Eine unerwünschte Veränderung des Output-Signals, welche nicht in Relation zu einer Änderung der Messgröße steht (dieser Effekt kommt selten bei Quarz und anderen Monokristallen vor, häufiger jedoch bei Keramikelementen).

Vibrationsfehler

Der maximale Fehler des Ausgangssignals bei einer Messgröße innerhalb des Messbereichs, hervorgerufen durch eine Vibration des Sensors von bestimmter Amplitude und Frequenz entlang einer definierten Achse (in %FSO).

Beschleunigungsempfindlichkeit

Der maximale Fehler des Ausgangssignals bei einer Messgröße innerhalb des Messbereichs, hervorgerufen durch Beschleunigung entlang einer definierten Achse.

Temperaturgradientenfehler

Die vorübergehende Änderung des Ausgangssignals bei konstanter Messgröße und einer Veränderung der Fluid- oder Umgebungstemperatur.

Temperaturfehler

Die größte Veränderung des Sensorsignals zwischen Raumtemperatur und maximaler Betriebstemperatur.

Thermische Nullpunktverschiebung

Eine Veränderung des Signalnullpunktes, verursacht durch Temperatureinwirkung.

Nullpunktverschiebung

Eine Veränderung des Signalnullpunktes nach einer bestimmten Zeit.

Messtemperaturbereich

Der Temperaturbereich des Messmediums, bei dem der Sensor seine Eigenschaften innerhalb definierter Grenzen behält.

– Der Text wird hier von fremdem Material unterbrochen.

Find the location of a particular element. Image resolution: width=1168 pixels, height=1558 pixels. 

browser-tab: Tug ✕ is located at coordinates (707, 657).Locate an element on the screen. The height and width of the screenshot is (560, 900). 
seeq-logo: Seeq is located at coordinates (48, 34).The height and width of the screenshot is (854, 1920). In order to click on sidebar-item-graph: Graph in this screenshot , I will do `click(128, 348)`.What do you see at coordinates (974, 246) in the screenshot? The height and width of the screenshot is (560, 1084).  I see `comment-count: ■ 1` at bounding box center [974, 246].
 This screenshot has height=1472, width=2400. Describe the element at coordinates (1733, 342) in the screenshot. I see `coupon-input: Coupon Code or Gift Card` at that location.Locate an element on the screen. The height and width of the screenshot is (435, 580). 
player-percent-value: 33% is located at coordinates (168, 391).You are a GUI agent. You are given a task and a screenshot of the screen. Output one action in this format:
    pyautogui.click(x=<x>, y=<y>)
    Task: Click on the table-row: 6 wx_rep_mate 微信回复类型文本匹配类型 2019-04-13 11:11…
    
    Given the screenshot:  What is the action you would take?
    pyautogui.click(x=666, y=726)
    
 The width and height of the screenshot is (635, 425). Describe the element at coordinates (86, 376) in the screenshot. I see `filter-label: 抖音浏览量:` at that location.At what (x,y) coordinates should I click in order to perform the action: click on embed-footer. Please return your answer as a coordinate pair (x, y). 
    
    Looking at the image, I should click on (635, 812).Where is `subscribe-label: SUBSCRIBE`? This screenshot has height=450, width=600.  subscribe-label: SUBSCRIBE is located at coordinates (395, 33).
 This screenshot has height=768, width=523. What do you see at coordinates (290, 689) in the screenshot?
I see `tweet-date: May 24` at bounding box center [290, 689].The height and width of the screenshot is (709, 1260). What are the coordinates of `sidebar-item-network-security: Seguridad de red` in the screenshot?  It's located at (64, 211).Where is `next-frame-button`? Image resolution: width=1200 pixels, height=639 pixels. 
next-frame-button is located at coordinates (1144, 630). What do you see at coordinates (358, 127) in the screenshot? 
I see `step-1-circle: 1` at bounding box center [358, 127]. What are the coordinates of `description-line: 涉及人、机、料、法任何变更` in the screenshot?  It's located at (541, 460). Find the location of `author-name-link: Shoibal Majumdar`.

Limitiert ist dieser durch die maximale und minimale Temperatur des Messmediums.

Gebrauchstemperaturbereich

Der Temperaturbereich, bei dem die Spezifikationen überschritten werden können, der Sensor jedoch nicht zerstört wird.

Nenntemperaturbereich

Ist der Temperaturbereich, in dem die Spezifikationen des Sensors eingehalten werden.

Bezugsgerade

Eine angenäherte Gerade im Messgröße-Messsignal-Diagramm, bei dem die maximale Abweichung in positive und negative Richtung gleich groß ist. In der Praxis besitzt diese Annäherungsgerade den Signal-Nullpunkt beim Nullpunkt der Messgröße.

Relative Linearitätsabweichung

Die Differenz zwischen höchster positiver und höchster negativer Abweichung des Ausgangssignals der "besten Geraden" mit erzwungenem Nullpunkt in % des Messbereichs.

Relative Umkehrspanne oder Hysterese

Die maximale Abweichung bei einer Messgröße bei deren Zunahme- und Abnahme in % des FSO.

Schwellenwert oder Ansprechschwelle

Ist die geringste Änderung der Messgröße, welche Niederschlag im Outputsignal erfährt.

Empfindlichkeit

Das Verhältnis zwischen Sensoroutput und Messgröße (z.B. pC/N oder pC/bar).

Kalibrieraufzeichnung

Die aufgezeichneten Verläufe der Messgröße des Kalibrierzyklus und des Ausgangssignals.

Kalibrierzyklus

Ist ein bekannter Verlauf der Messgröße, mit welchem der Sensor beaufschlagt wird.

Kalibrierung

Ein reproduzierbarer Test, um das Verhältnis von Messgröße und Ausgangssignal festzustellen.

Überlastung

Die höchste Belastung, bei der der Sensor unter den angegebenen Bedingungen arbeitet. Der Sensor muss die Spezifikationen nicht einhalten, er wird jedoch nicht zerstört.

Messspanne

Ist die Differenz von oberem und unterem Messbereich.

Messbereich

Der vorgesehene Bereich, in welchem der Sensor unter gegebener Genauigkeit messen kann. Dieser Bereich wird durch das obere und untere Limit gekennzeichnet (z.B.: -100°C/+100°C).

Messelement

Der Teil des Sensors, welcher direkt auf die Messgröße reagiert.

Signal

Eine elektrische Größe, abhängig von der Messgröße, produziert durch den Sensor.

Sensor

Ein Gerät, das ein weiterverarbeitbares Signal abhängig von der Messgröße erzeugt.

Messgröße

Eine Eigenschaft, Menge oder ein Zustand, welcher gemessen wird.

Grenzkraft

Oberhalb der Grenzkraft gibt es bleibende Änderungen der Sensoreigenschaften.

Maximale Gebrauchskraft

Die höchste Kraft, bei der der Sensor seine Eigenschaften (Linearität, Empfindlichkeit, …) behält.

Nennkraft

Auslegungskraft für den Sensor. In diesem Bereich werden die vom Hersteller angegebenen Spezifikationen eingehalten.

Nennmessbereich

Entspricht dem Messbereich.

Bruchkraft

Die Belastung, bei der Teile des Sensors zerstört werden.